Pictures do not belong in the copy. Write out exactly the lines from the one containing "Image resolution: width=743" through the end of the data.

● **EXERCISE INPUTS**:
════════════════════

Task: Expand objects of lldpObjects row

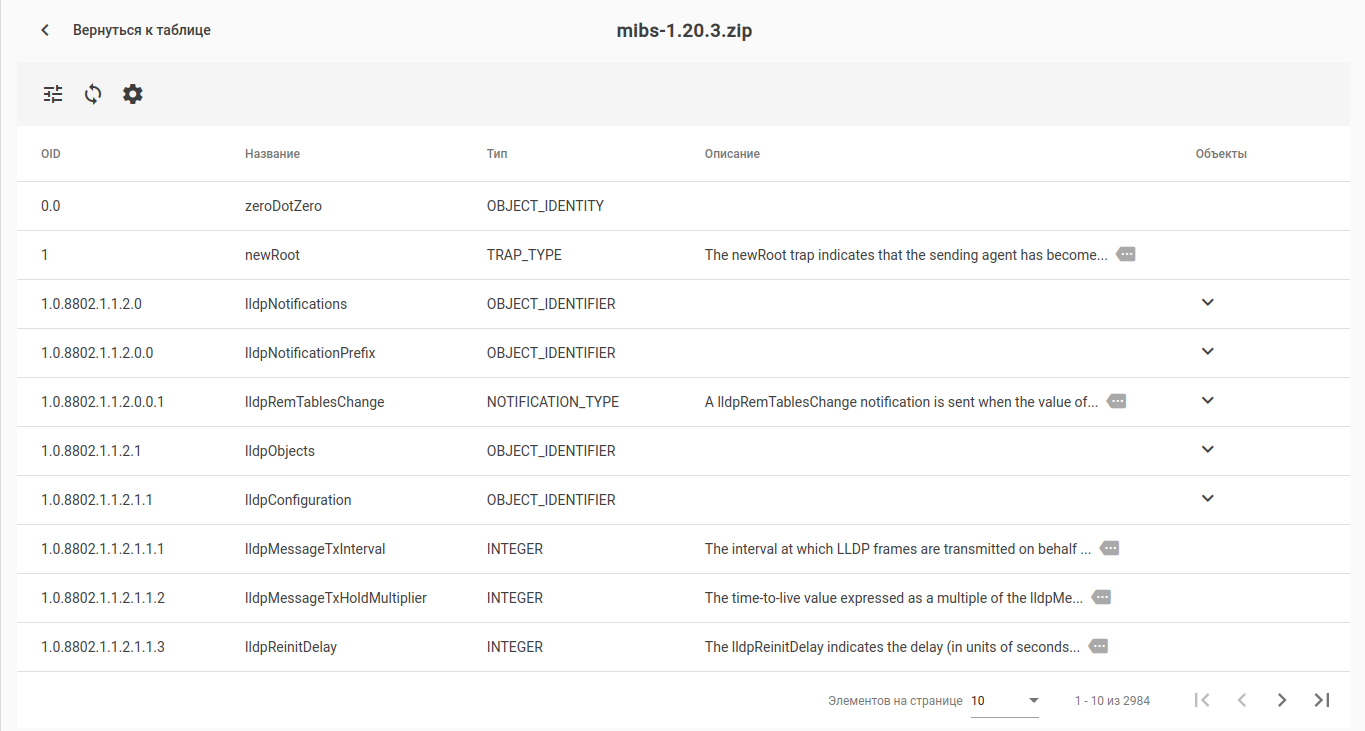Action: [x=1207, y=450]
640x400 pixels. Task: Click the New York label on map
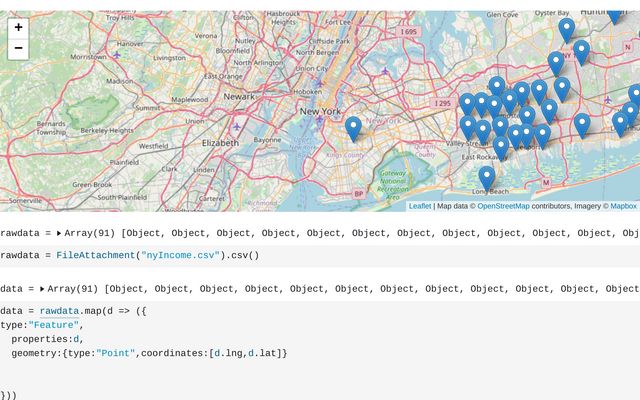[x=320, y=111]
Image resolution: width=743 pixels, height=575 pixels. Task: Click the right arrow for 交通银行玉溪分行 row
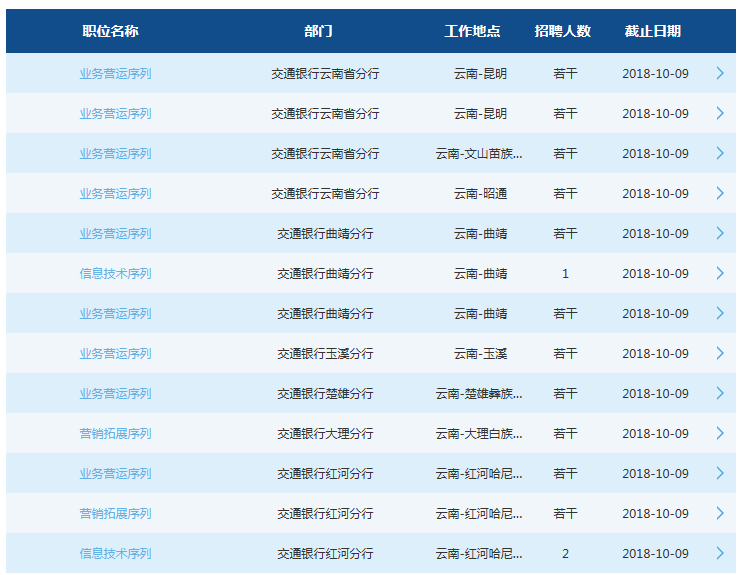point(720,353)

════════════════════

● **OUTPUT FOR THIS EXERCISE**:
Image resolution: width=743 pixels, height=575 pixels. Task: Click the right arrow for 交通银行玉溪分行 row
point(720,353)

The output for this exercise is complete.